Editorial: By the CIO and for the CIO
Right while the CIO is starting the biggest campaign in union history to gain control of federal and state governments, one of its chief leaders has revealed how CIO officials regard public office when they hold one.
R. J. Thomas, president of the United Auto Workers, which with more than a million members is the largest CIO union, is also a member of the War Labor Board.
This is one of the most important of the agencies set up to prosecute the war – and its membership is based on that newfangled formula of equal division between representatives of labor, business and the public.
The idea, of course, is that these men of differing experience and viewpoint will be able to combine their talents and backgrounds best to serve the nation as a whole.
But Mr. Thomas does not regard his War Labor Board membership as a public service. Testifying in a New York trial, he candidly declared that he considers it a union responsibility and not a federal service.
“I am there to represent labor,” he said, and added that he thought it is his special duty “to nominate only CIO members to serve on WLB panels.”
Although paid $25 a day plus expenses for WLB service, Mr. Thomas said he didn’t regard WLB membership as “federal service or a federal job.” He is still working for the union even when Uncle Sam pays the bill.
The CIO, through its Political Action Committee, is now setting out to collect millions of dollars for political activity in the coming campaign.

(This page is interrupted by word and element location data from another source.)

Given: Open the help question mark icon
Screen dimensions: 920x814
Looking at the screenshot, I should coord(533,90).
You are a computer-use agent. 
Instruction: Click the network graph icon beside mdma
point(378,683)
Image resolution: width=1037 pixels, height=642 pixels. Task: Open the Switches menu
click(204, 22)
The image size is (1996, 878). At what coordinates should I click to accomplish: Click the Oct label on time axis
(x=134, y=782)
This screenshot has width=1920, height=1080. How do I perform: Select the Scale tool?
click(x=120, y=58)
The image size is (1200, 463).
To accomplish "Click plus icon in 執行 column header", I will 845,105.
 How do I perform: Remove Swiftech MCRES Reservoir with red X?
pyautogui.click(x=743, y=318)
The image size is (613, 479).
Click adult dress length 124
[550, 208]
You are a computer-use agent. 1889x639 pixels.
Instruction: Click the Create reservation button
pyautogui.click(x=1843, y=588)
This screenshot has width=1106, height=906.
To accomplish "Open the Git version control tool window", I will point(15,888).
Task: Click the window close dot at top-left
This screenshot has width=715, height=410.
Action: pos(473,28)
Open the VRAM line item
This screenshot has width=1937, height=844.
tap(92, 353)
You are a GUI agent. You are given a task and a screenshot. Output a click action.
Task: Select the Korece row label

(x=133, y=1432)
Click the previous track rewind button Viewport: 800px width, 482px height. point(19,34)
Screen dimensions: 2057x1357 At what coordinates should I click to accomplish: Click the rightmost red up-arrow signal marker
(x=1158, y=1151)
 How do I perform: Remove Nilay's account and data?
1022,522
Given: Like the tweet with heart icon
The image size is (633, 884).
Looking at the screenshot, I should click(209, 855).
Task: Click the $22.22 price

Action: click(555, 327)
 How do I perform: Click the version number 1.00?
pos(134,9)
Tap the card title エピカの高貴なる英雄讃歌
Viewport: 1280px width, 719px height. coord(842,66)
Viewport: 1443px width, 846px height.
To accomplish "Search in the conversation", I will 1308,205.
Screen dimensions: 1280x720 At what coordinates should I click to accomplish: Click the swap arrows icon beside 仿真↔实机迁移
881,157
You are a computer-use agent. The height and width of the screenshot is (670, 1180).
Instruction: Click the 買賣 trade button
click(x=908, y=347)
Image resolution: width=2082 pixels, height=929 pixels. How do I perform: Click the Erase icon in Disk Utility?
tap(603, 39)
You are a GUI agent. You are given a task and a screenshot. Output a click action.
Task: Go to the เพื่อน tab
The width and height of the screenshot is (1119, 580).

“I hope we can get $25 million,” said David J. McDonald, its national finance chairman, before a meeting of 300 CIO representatives called to organize the Pennsylvania branch.
Mr. McDonald continued:
The more we spend, the better Congress we will have. The more we spend in Pennsylvania, the better state legislature we will have.
Treasurer McDonald made it plain that the organization of which he is financial head is working on the old theory that everything has its price – including Congress and legislatures.
And Mr. Thomas made it plain that as head of the biggest CIO union he operates on the theory that you’ll still working for the CIO even when you fill a public position on the public payroll.
The two theories joined together make an interesting explanation of how the CIO leadership would regard the government should it gain control of it by being the heaviest spender in a national campaign.
There is more than the Presidency involved in this vast, well-financed campaign by a single labor organization to gain control of the government.
Mr. McDonald made this quite plain by his reference to Congress and the Legislature.
The Presidency is far distant from the average man and woman. But the laws under which they live, the agencies and bureaus which enforce and interpret those laws, the county and ward and precinct bosses who are in power – all these are very close to the citizen in his everyday life. They are among the direct – perhaps the most desired – objectives of the CIO-PAC.
It wants CIO members or those who are dominated by the CIO in power – not for broad and even-handed public service, but directly to serve the CIO, as Mr. Thomas so plainly testified.
This is a campaign by a single labor group to elevate itself above all other groups – to initiate government of the people by the CIO and for the CIO.